Fine-scale time series of surface dimethylsulfide concentrations across ice-covered and ice-free waters of the Canadian Arctic Archipelago in summer, 2017
Ship: CCGS Amundsen CA
Principal Investigator: Levasseur, Maurice
Start Date: 12-07-2017
End Date: 16-08-2017
Citation: Levasseur, M., St-Onge, J., Lizotte, M., Massé, G. and Tremblay, J-E (2018). Fine-scale time series of surface dimethylsulfide concentrations across ice-covered and ice-free waters of the Canadian Arctic Archipelago in summer, 2017. Canadian Cryospheric Information Network (CCIN). Unpublish data.

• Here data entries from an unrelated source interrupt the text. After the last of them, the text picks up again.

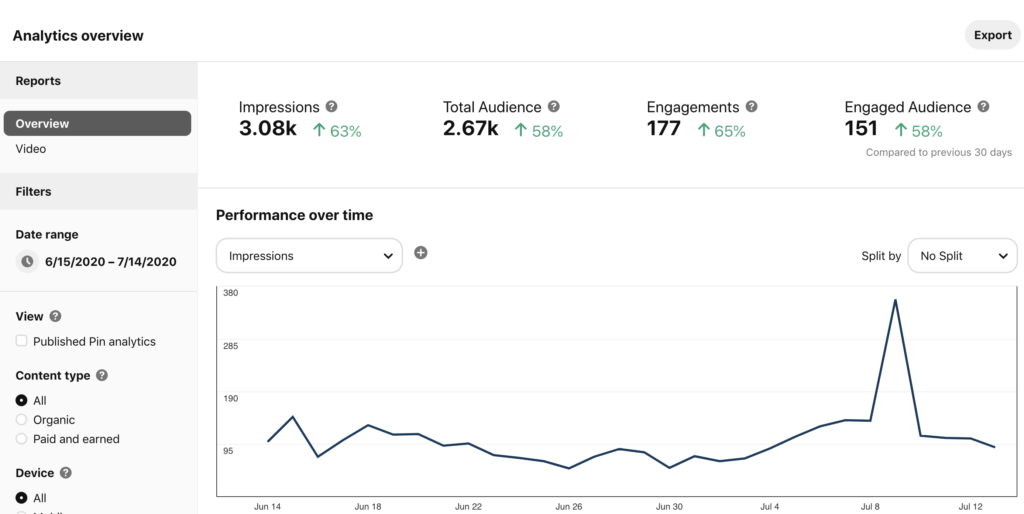Click help icon next to Device
Viewport: 1024px width, 514px height.
[66, 473]
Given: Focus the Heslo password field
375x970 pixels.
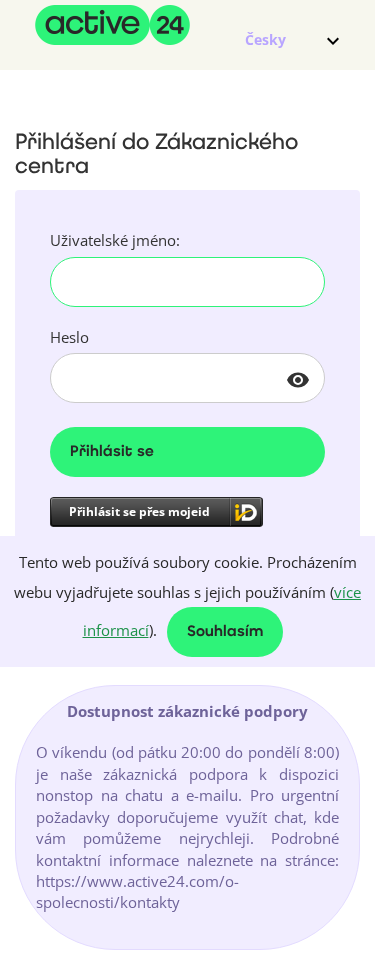Looking at the screenshot, I should (x=188, y=378).
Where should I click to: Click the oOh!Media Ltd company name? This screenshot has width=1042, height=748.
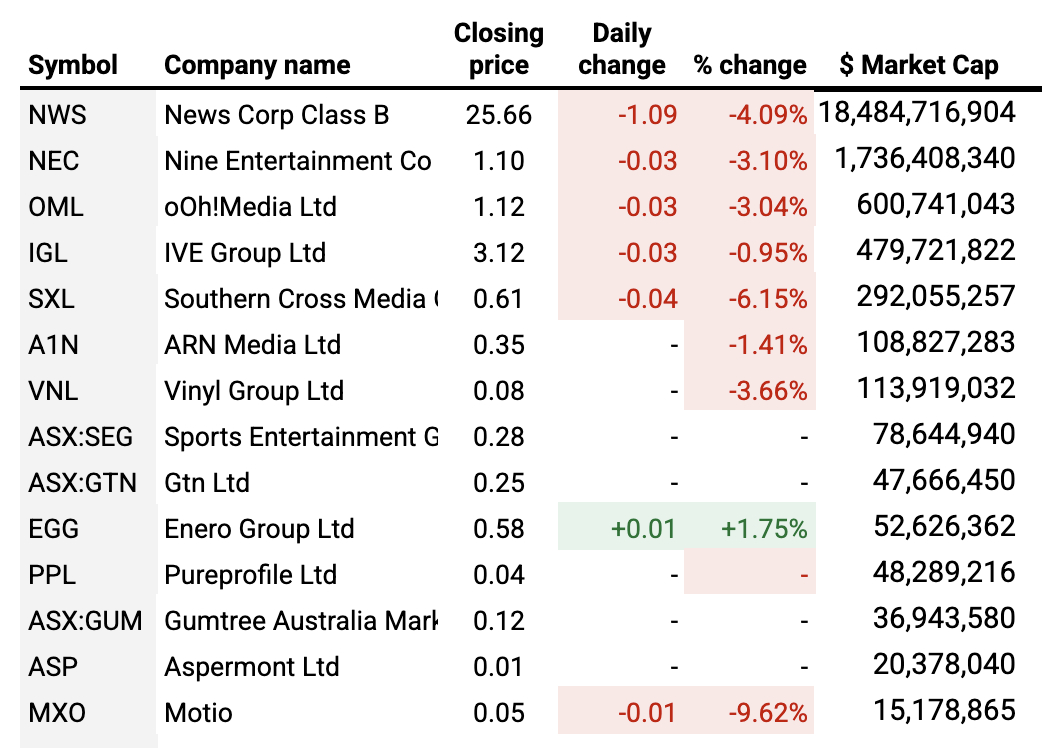(x=250, y=207)
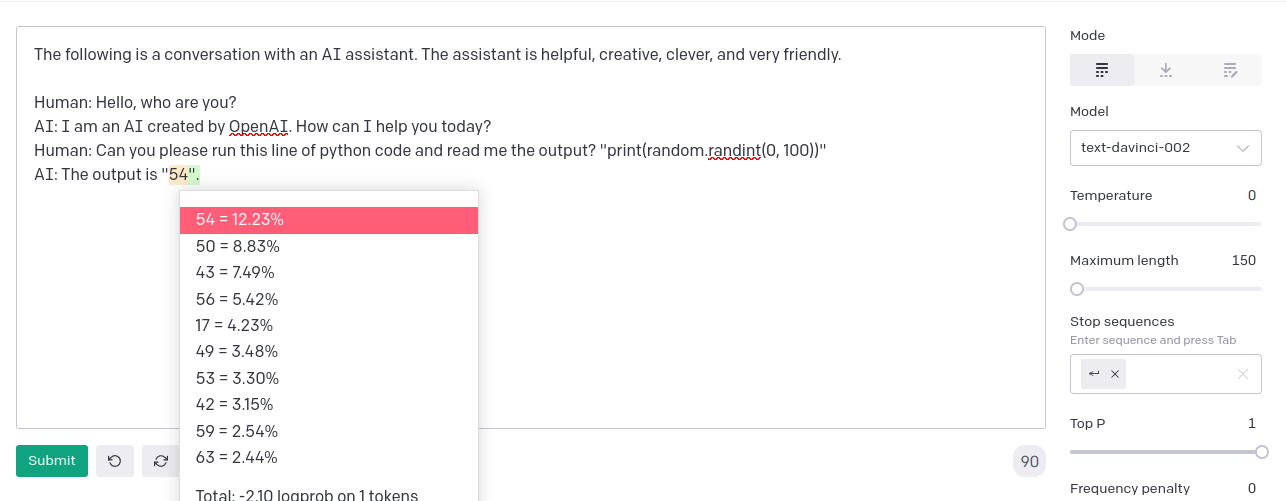Clear all stop sequences with X icon

[x=1243, y=374]
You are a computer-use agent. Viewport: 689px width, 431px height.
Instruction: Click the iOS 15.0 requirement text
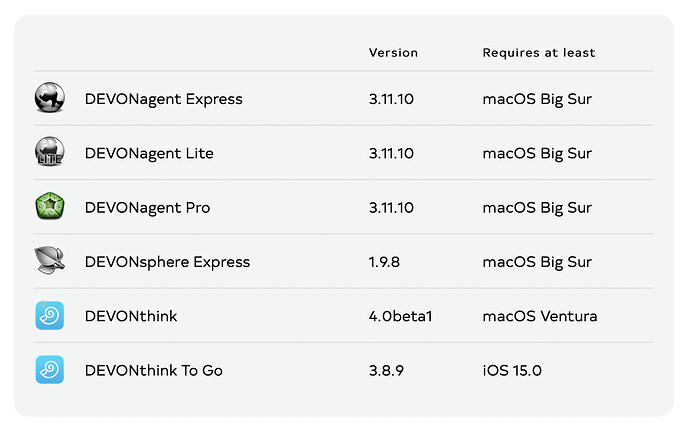click(x=512, y=370)
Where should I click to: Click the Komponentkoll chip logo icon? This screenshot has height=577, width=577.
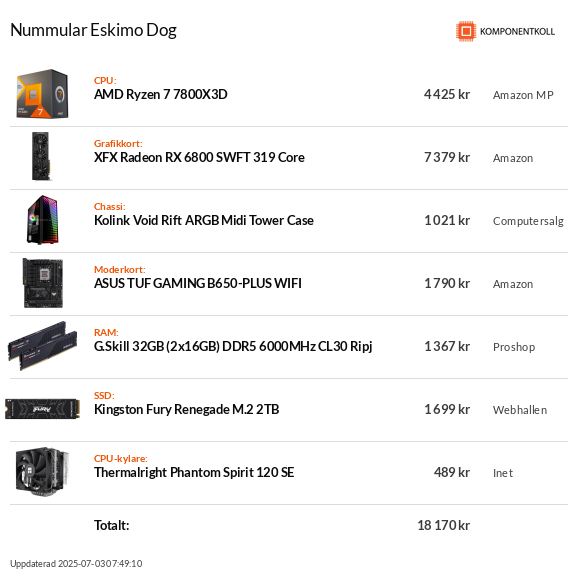(x=466, y=31)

Abstract: This study presents sea surface concentrations of marine dimethylsulfide (DMS) measured across the Labrador Sea and the Canadian Arctic Archipelago during summer of 2017 (July-August). Using a novel automated instrument (ACT-MIMS) more than 2500 DMS observations were collected at high frequency alongside ancillary measurements of salinity, temperature, fluorescence (chlorophyll a proxy), solar radiation, ice concentration and the algal precursor of DMS, dimethylsulfoniopropionate. DMS concentrations ranged from ca. 1 to 32 nmol L-1 (average of 6 nmol L-1) in 2017 over an area covering a wide range of contrasting marine environments from coastal to open ocean, ice-free waters, as well as under-ice waters. Surface water DMS hotspots were measured in association with thermohaline oceanographic features in high productivity coastal waters, as well as with the presence of ponded first-year ice (FYI). Nighttime increases and daytime decreases of DMS concentrations were also observed in productive areas of the Labrador Sea and Davis Strait continental shelf. The association of DMS concentrations with diurnal solar radiation variation suggests the involvement of photobiological processes. Overall, our results strengthen the view that aqueous DMS cycling in the Arctic is intimately linked with sea ice dynamics and physiological responses to light. As such, future changes in the seasonality of the Arctic cryosphere will likely play an important role in shaping DMS emissions, although the sign and magnitude of the change remain highly uncertain. The objective of this project is to characterize the distribution of oceanic dimethylsulfide (DMS) on a large scale and to link it with the physicochemical and biological parameters of the environment as well as the dynamics of the ice (type, spatial coverage, presence of pond cast iron on the surface). The development of a high-resolution continuous measurement instrument and its deployment aboard the CCGS Amundsen will significantly improve the spatial and temporal resolution of DMS measurements in different contrasting environments (open water, under and around the ice pack, coastal environments) of the Canadian Arctic. Ancillary data for salinity, surface temperature, fluorescence (chlorophyll a proxy), O2 / Ar ratio (net community production proxy) as well as composite images at 360oC contiguous to the vessel and satellite images of the canopy cover ice, will be exploited.